Extrait source —
---*---
INTERPOL
Après s’être octroyé une toujours périlleuse longuepause, le ténébreux groupe new-yorkais se rabiboche, en trio. L’amour et la bonne musique ont-ils perduré ?
Les sombres New-Yorkais auront donc survécu au départ de leur bassiste Carlos D, de l’aveu même du chanteur Paul Banks “une part très importante du groupe”, dont on restait sans grandes nouvelles depuis la sortie d’“Interpol”, quatrième album au titre aussi inspiré que son contenu : voici le groupe de retour après trois ans de hiatus, conformément aux déclarations du batteur qui annonçait en 2011 “une longue pause”, généralement un doux euphémisme pour séparation à l’essai. “El Pintor” est “plus immédiat” que l’ “Interpol” qui a mis le feu aux poudres et également ô combien plus imaginatif puisque le titre est cette fois l’anagramme de son nom, signifiant par ailleurs le peintre en espagnol. Banks défend bec et ongles le très incompris quatrième opus : “Un disque très important dans notre catalogue... Mais je ferais mieux de parler du nouveau, non ?”
Relation avec la ville
Positivons, le chanteur et (bien sûr...) peintre à ses heures, assis à une terrasse parisienne ensoleillée, n’élude pas les questions sur une éventuelle dissolution — mais laquelle ? “C’est simplement qu’on n’a pas travaillé ensemble depuis longtemps. Notre cas est différent, rappelle-t-il. Mes albums solo, c’est parce que je n’écris pas les titres d’Interpol. C’est le guitariste Daniel.” D’accord. Banks dira s’être quasi traîné aux pieds du bassiste pour qu’il revienne. Et même si l’expérience et deux disques solo lui auront prouvé, à lui au moins, qu’il pouvait écrire seul, il aura fallu batailler pour se remettre à écrire avec Interpol sans Carlos. “La première fois que Daniel m’a joué les chansons qu’il travaillait, j’avais ma guitare, mais sans la moindre idée, ce qui n’arrive jamais. J’ai compris pourquoi : parce que Carlos interprétait d’abord les idées de Daniel. Tant qu’il n’avait pas écrit de ligne de basse, je ne pouvais pas écrire de partie chantée. Donc le lendemain je suis arrivé avec une basse.” Et il ne l’a plus quittée, le groupe restant désormais un trio. Une forme d’hommage au “génie de Carlos” s’il vous plaît et “parce que ça nous plaisait de découvrir ce qui nous restait, sans Carlos, à trois. C’est presque plus facile en trio... A quatre, ça laisse plus de place au débat.” Que ceux qui verraient dans cet album une tentative pour retrouver, douze ans après, la splendeur passée de “Turn On The Bright Lights” se détrompent. “Si on avait Carlos, on pourrait essayer, mais je ne pense pas qu’on voudrait le faire.” Si “El Pintor” est, classiquement, inspiré par l’amour, naissant (“All The Rage Back Home”), ou problématique (“Same Town, New Story”), c’est souvent en relation avec la ville, New York, toujours New York : “Tout ce que nous faisons artistiquement sera un minimum inspiré par la ville, et New York, c’est notre port d’attache, mais j’ai découvert que je pouvais écrire à la plage. J’y ai écrit une grande partie de mon dernier album solo et des paroles de ce disque-ci. Au début je me suis demandé si je serais très inspiré, alors que je suis heureux, au soleil, que je fais du sport... Eh bien, si, parce que c’est un nouvel environnement. C’est bon de le dire pour tous les jeunes rockers avec un problème d’abus de substance : le bonheur peut être un état d’esprit très créatif.” Ils se reconnaîtront.
---*---
Informations fournies —
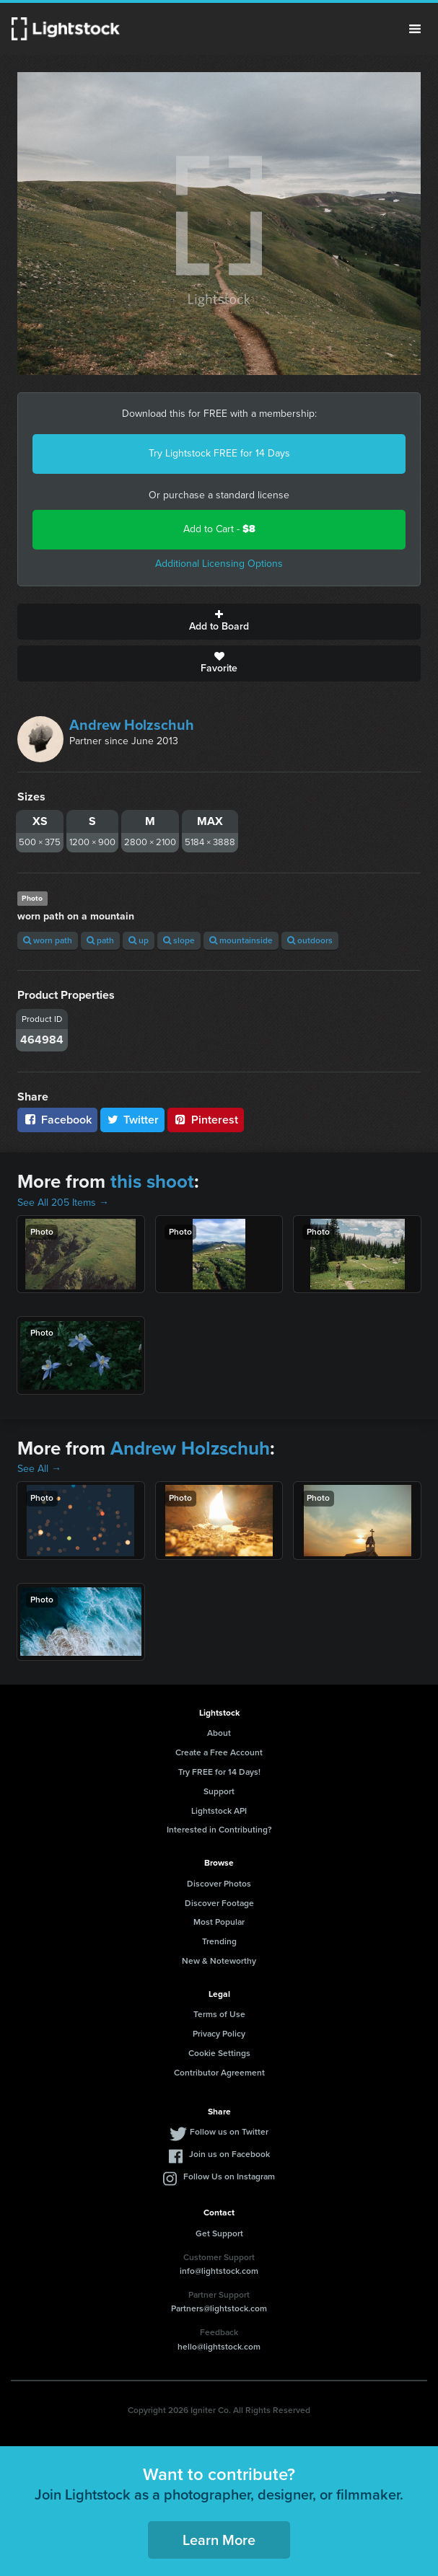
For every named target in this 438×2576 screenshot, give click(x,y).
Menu (414, 28)
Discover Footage (219, 1903)
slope (179, 940)
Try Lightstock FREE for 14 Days (219, 453)
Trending (219, 1941)
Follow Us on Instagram (229, 2176)
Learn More (219, 2540)
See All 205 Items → (63, 1202)
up (138, 940)
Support (219, 1791)
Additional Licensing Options (219, 563)
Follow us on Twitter (229, 2131)
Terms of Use (219, 2014)
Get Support (219, 2233)
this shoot (152, 1181)
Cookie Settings (219, 2053)
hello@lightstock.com (219, 2346)
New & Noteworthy (219, 1960)
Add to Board (219, 621)
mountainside (241, 940)
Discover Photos (219, 1883)
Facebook (57, 1119)
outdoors (310, 940)
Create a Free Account (219, 1752)
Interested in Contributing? (219, 1829)
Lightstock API (219, 1810)
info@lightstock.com (219, 2270)
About (219, 1732)
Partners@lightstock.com (219, 2308)
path (100, 940)
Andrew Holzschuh (131, 725)
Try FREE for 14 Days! (219, 1771)
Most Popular (219, 1921)
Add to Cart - (219, 529)
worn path (47, 940)
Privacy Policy (219, 2033)
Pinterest (205, 1119)
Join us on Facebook (229, 2154)
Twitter (132, 1119)
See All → (39, 1468)
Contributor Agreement (219, 2072)
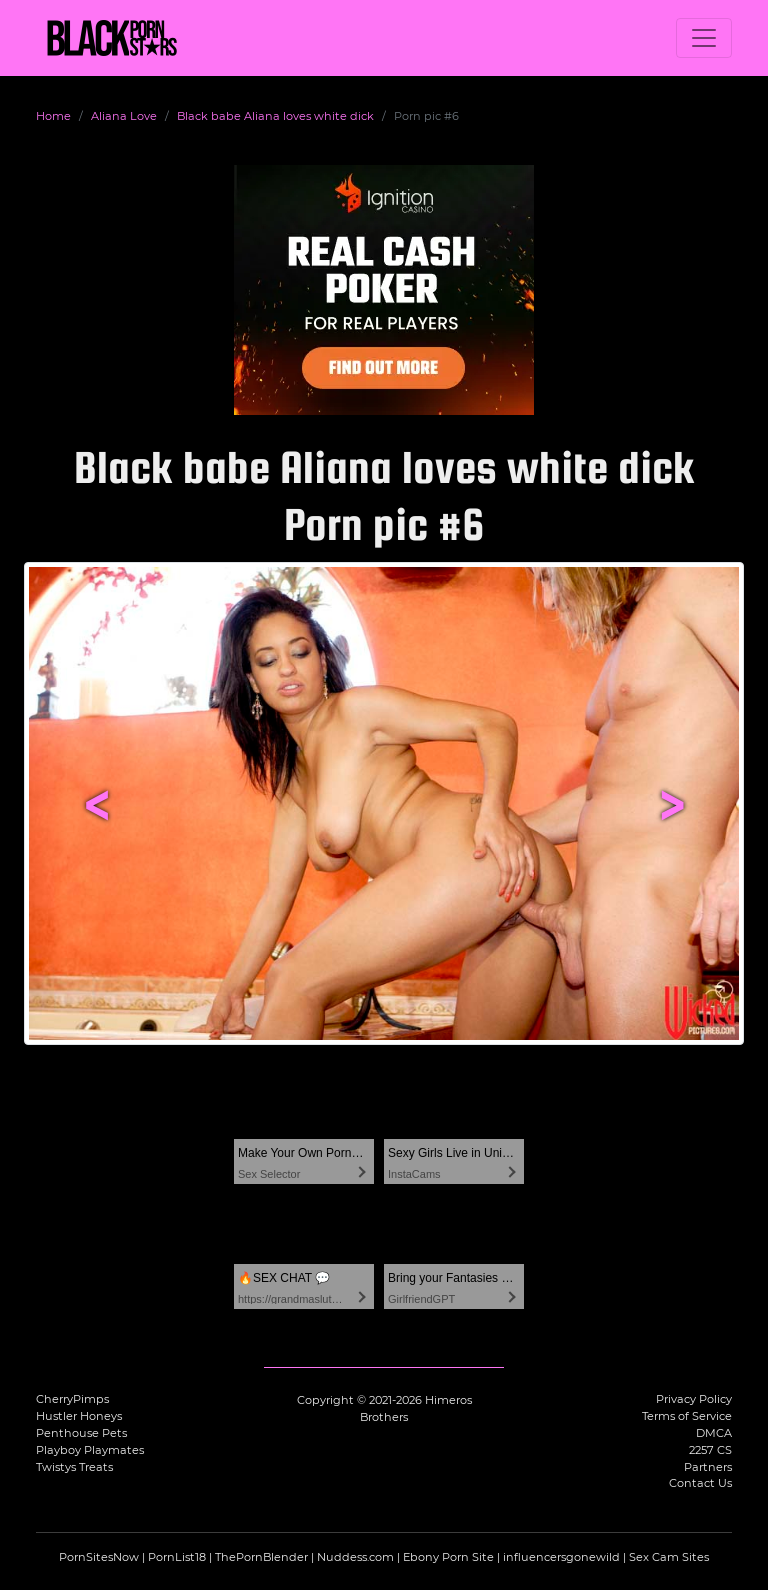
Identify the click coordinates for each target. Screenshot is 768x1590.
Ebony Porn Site (448, 1557)
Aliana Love (124, 116)
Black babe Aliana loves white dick (275, 116)
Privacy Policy (694, 1399)
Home (53, 116)
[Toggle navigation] (704, 38)
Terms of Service (687, 1416)
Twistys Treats (74, 1467)
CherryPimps (72, 1399)
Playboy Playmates (90, 1450)
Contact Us (700, 1483)
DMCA (714, 1433)
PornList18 (177, 1557)
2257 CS (710, 1450)
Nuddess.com (355, 1557)
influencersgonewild (561, 1557)
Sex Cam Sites (669, 1557)
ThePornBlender (261, 1557)
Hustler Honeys (79, 1416)
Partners (708, 1467)
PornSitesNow (99, 1557)
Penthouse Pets (81, 1433)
---*---
Série de consignes —
A. D'après l'article sur Interpol, que signifie en espagnol le titre « El Pintor » ?
B. Reprenez l'article sur Interpol et poursuivez-le après sa dernière phrase.

Résultats attendus —
A. Le peintre.

B.
Persécution
Banks, lui, se défend d’avoir uniquement des idées de croque-mort : “Les gens ne comprennent pas... mais il y a aussi de l’humour dans notre musique... Sinon ce serait vraiment exagéré ! Heureusement, nos fans le savent. Si nous faisions tout le temps la gueule, il n’y aurait pas grand-chose à aimer.” Attention, l’homme est légèrement paranoïaque, se lançant dans des confidences pour demander aussitôt à ce qu’elles ne soient pas imprimées et par ailleurs mesurant diablement ses paroles : disons que la fin de “Breaker 1” qui proclame en italien “Mon Dieu, aidez-moi, je suis persécuté, et je suis fatigué de toute cette persécution” ne lui va pas trop mal. Il évoque Death From Above 1979 : “Quand ils se sont retrouvés pour un nouveau disque, le chanteur a dit : ‘Nous avons fait nos propres trucs entre-temps. On se reforme parce que vous n’arrêtez pas de nous le demander, donc si vous n’aimez pas ce que nous faisons maintenant alors que c’est à ce point que nous en sommes en tant que musiciens, allez vous faire foutre. On a fait un disque uniquement parce que vous nous le réclamiez.’ Les musiciens progressent, changent. Pour citer le fabuleux Jay Z : si vous voulez entendre mes vieux trucs, achetez mes anciens albums.” A bon entendeur...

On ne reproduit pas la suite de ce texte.